Member of the Tennessee House of Representatives from the 19th district
- In office 2002 – January 8, 2019
- Succeeded by: Dave Wright

Personal details
- Born: September 3, 1946 (age 79)
- Party: Republican

= Harry Brooks (politician) =

American politician

Harry Brooks is a Republican politician from Knoxville, Tennessee. He represented District 19 in the Tennessee General Assembly from 2002 to 2019.

==Biography==

Brooks was born September 4, 1946. He graduated from Maryville High School, competed his undergraduate work as a Speech and Communication major at Carson Newman College, and received his graduate degree from the University of Tennessee. He is married to Mary and has two children. He retired from law enforcement and was a business employer before pursuing politics.

He is from Knox County and represented the 19th District in the Tennessee General Assembly. During his time with the Tennessee General Assembly he served on the Education Committee, the State & Local Government Committee,
the Finance Ways & Means Committee, and the Select Committee on
Children and Youth.
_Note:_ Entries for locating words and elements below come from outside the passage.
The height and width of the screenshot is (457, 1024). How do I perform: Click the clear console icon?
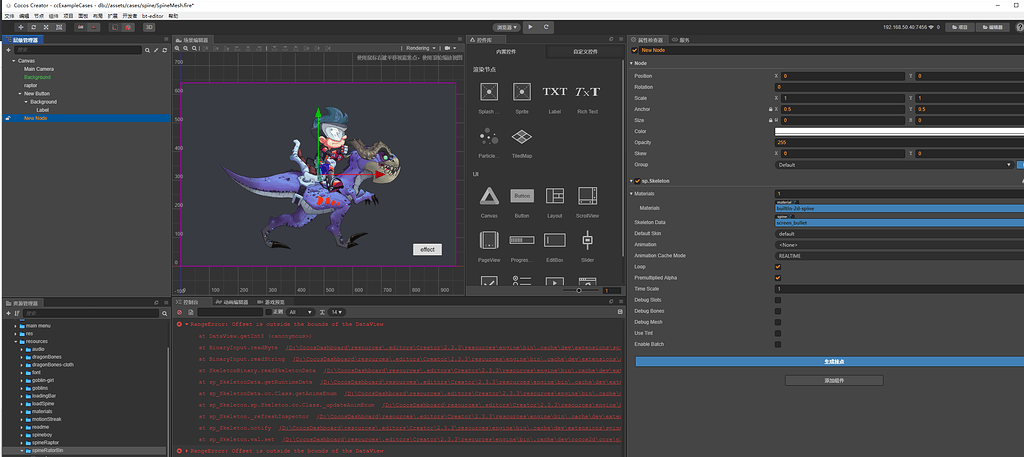point(178,312)
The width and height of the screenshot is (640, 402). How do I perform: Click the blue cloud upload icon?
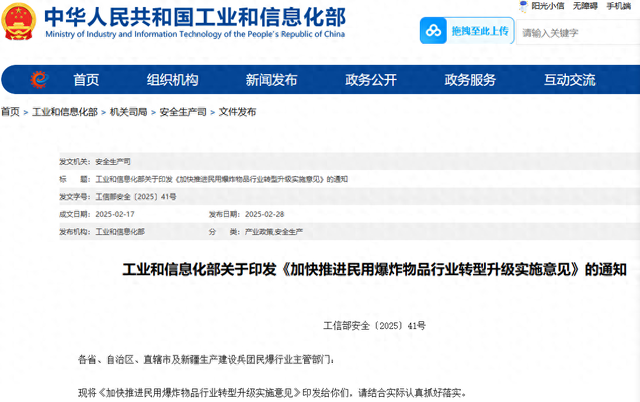tap(435, 31)
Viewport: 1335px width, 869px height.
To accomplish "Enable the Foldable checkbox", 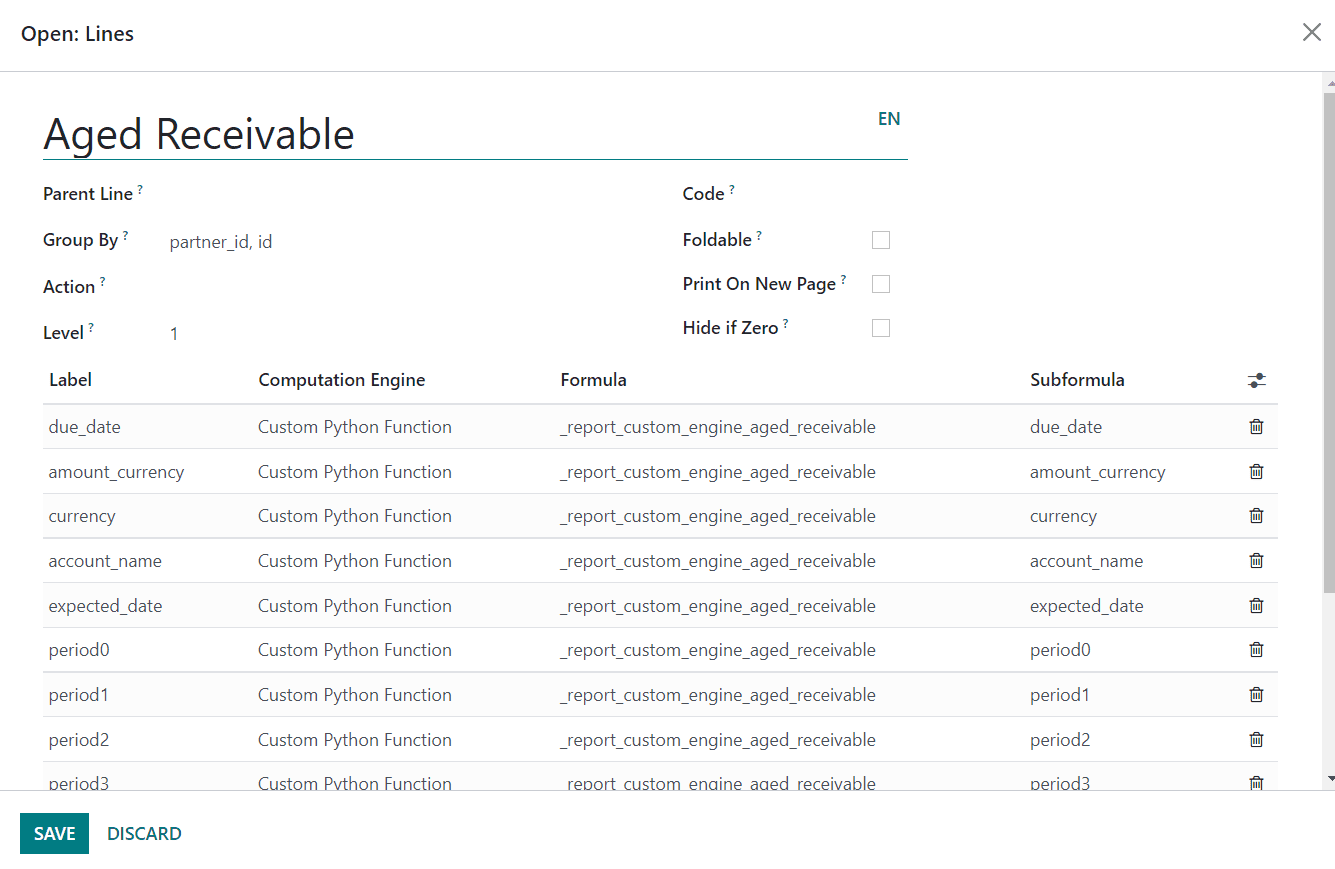I will coord(880,240).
In 2009, he was appointed to chair the House Education Committee and in 2011 he was appointed to chair the Children and Family Affairs Committee as well as the Joint Ad Hoc Education Finance Committee.

==Legislation==
In 2011, Brooks sponsored the Virtual Public Schools Act (HB 1030). The legislation, signed into law in May 2011, established provisions for state money to go to for-profit online schools.